Task statement:
List each line of the data that holds the string "Given", please.

Items from a dataset:
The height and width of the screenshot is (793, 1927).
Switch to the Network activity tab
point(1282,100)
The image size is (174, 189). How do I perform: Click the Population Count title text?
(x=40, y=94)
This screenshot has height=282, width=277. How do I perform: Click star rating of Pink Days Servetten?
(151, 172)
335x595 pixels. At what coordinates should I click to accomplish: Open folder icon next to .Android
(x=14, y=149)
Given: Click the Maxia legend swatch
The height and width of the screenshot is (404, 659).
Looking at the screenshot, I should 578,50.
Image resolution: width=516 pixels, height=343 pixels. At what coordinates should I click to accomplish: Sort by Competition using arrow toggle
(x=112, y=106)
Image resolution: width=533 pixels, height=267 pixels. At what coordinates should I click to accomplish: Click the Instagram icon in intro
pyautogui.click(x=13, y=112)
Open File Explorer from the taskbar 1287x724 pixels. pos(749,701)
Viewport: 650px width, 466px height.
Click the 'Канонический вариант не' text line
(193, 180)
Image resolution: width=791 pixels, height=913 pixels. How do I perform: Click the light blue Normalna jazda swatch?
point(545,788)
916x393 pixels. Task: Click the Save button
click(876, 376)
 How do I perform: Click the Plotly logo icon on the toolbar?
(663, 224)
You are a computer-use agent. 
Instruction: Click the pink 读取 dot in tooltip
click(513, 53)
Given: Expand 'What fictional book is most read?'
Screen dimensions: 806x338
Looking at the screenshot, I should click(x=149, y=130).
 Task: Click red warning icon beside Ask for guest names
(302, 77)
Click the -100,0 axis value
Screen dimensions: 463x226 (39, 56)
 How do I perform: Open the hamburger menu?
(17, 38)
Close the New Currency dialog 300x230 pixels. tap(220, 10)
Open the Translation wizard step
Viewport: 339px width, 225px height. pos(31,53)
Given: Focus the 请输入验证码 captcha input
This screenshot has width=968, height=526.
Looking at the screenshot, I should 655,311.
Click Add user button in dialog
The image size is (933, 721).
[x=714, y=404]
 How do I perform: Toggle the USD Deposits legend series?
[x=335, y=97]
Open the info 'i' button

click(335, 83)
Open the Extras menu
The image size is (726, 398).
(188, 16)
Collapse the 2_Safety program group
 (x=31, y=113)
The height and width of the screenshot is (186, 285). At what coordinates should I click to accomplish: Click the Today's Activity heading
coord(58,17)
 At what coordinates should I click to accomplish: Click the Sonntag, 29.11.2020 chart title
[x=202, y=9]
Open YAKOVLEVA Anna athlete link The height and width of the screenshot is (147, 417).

Solution:
Given: Click the Maxia legend swatch
Given: Expand 'What fictional book is most read?'
Given: Focus the 请输入验证码 captcha input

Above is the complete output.